NYC MHTA insists that micro-hauling should only be a temporary solution: “We believe that micro-hauling can play an essential part to help bridge the gap for the time being, until the City can restore funding for residential composting, but we do not believe that the cost for residential composting should now or forever be borne by residents that have the ability or willingness to pay.

“The city needs to prioritize organics by making a bold commitment requiring all residential buildings to compost. This is no small feat. A consistent, accessible, and pragmatic system must be built and implemented for organic waste collection and processing.

This article was taken from Issue 100

“To achieve broad behavioral change across NYC residents, the city must conduct multi-lingual, multicultural, and multi-generational education and outreach to both build the system and implement it. A citywide program must give motivated renters the power to compost regardless of landlord participation, and must support and expand upon existing neighborhood efforts to create a resilient and accessible system.”

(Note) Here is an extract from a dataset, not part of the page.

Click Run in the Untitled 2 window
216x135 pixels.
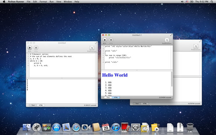104,40
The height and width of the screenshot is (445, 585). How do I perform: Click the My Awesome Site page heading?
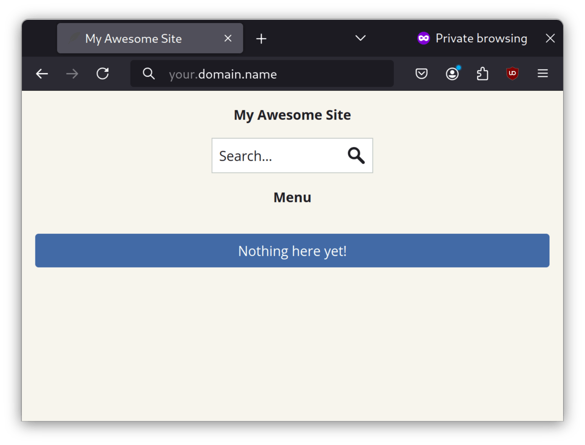292,115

If they were to service the city on a permanent basis, micro-haulers would also face a capacity problem, according to Currie-Halpern: “The burden of diverting NYC’s residential organic materials from landfills is huge. According to the sanitation department’s 2017 Waste Characterization study, roughly 1.1 million tonnes of organics are generated per year by NYC residents. Given the relatively small number of micro-haulers and the small amounts of tonnage they can collect and manage, it does not seem possible for them to collect these quantities.”

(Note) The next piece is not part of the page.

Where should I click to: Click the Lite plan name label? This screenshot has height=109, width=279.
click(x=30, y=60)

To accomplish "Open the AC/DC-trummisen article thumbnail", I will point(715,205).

For now, the citywide programme remains scrapped, with many drop-off locations suspended until next summer. Though they cannot take on the entire burden, micro-haulers have certainly proven their capacity to step up in times of crisis, and there seems to be an opportunity for their inclusion into NYC’s commercial waste collection infrastructure moving forward. Whilst they are unable to service the entire city alone, micro-haulers may be able to work alongside taxpayer-funded collection services in future, continuing to help New Yorkers understand the journey and impact of their organic waste and work towards a cleaner, greener city.